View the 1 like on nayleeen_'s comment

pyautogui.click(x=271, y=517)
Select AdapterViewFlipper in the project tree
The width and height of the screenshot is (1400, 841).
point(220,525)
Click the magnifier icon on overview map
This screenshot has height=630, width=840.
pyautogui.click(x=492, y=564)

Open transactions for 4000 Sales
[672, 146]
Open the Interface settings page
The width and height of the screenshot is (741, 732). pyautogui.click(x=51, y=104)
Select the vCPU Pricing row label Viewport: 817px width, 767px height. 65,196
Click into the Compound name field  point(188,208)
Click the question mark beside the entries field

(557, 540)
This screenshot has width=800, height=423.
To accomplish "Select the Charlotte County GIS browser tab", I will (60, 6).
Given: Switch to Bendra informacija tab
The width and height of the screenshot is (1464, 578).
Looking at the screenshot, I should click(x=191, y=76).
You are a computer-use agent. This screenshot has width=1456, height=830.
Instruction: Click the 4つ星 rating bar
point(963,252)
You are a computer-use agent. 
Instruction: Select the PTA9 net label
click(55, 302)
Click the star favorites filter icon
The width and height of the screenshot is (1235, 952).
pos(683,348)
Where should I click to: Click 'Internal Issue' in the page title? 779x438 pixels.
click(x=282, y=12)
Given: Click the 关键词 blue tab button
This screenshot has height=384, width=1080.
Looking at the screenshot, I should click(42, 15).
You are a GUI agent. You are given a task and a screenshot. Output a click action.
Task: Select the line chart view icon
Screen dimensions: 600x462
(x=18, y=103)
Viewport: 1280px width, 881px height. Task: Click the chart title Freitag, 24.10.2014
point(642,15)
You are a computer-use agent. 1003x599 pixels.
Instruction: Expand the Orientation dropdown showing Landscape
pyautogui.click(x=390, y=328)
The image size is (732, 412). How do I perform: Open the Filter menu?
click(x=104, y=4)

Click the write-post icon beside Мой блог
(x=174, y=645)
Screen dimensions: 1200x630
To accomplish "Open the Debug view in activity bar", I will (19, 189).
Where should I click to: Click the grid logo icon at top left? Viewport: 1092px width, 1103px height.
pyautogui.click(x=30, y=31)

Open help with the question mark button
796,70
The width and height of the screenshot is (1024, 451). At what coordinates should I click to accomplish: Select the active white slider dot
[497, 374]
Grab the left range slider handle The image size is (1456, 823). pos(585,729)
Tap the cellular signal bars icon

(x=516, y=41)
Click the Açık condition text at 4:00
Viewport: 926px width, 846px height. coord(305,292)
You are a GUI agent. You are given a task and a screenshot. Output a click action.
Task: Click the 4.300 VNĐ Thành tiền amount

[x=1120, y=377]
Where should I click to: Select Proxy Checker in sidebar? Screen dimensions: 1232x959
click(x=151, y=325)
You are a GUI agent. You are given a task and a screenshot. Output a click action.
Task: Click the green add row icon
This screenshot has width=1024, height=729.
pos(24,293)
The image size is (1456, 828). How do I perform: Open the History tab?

Task description = List every line in the entries above that contains the word "dimensions", copying each line in full. Matches must have the same capitalization.

Reply =
Screen dimensions: 600x462
Screen dimensions: 1200x630
Where should I click to: Select Proxy Checker in sidebar? Screen dimensions: 1232x959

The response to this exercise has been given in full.